En Ehud ontkwam, terwijl zij vertoefden; want hij ging voorbij de gesneden beelden, en ontkwam naar Sehirath.
27 And it came to pass when he was come, that he blew a trumpet in the hill-country of Ephraim, and the children of Israel went down with him from the hill-country, and he before them.
En het geschiedde, als hij aankwam, zo blies hij met de bazuin op het gebergte van Efraim; en de kinderen Israels togen met hem af van het gebergte, en hij zelf voor hun aangezicht heen.
28 And he said to them, Follow after me, for Jehovah has delivered your enemies the Moabites into your hand. And they went down after him, and took the fords of the Jordan toward Moab, and suffered no one to pass over.
En hij zeide tot hen: Volgt mij na; want de HEERE heeft uw vijanden, de Moabieten, in ulieder hand gegeven. En zij togen af, hem na, en namen de veren van de Jordaan in naar Moab, en lieten niemand overgaan.
29 And they slew the Moabites at that time, about ten thousand men, all fat, and all men of valour, and not a man escaped.
En zij sloegen de Moabieten te dier tijd, omtrent tien duizend man, allen vette en allen strijdbare mannen, dat er niet een man ontkwam.
30 And Moab was subdued that day under the hand of Israel.

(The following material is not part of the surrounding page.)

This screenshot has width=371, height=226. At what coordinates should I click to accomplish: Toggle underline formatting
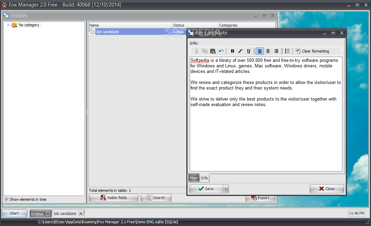(248, 51)

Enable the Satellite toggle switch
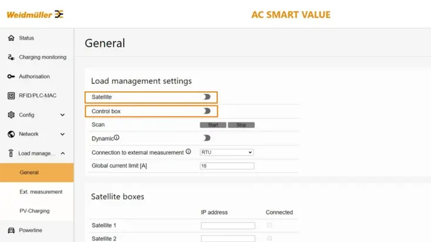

And the land had rest eighty years.
Alzo werd Moab te dien dage onder Israels hand te ondergebracht; en het land was stil tachtig jaren.
31 And after him was Shamgar the son of Anath; and he smote the Philistines, six hundred men, with an ox-goad. And he also delivered Israel.
Na hem nu was Samgar, een zoon van Anath, die sloeg de Filistijnen, zeshonderd man, met een ossenstok; alzo verloste hij ook Israel.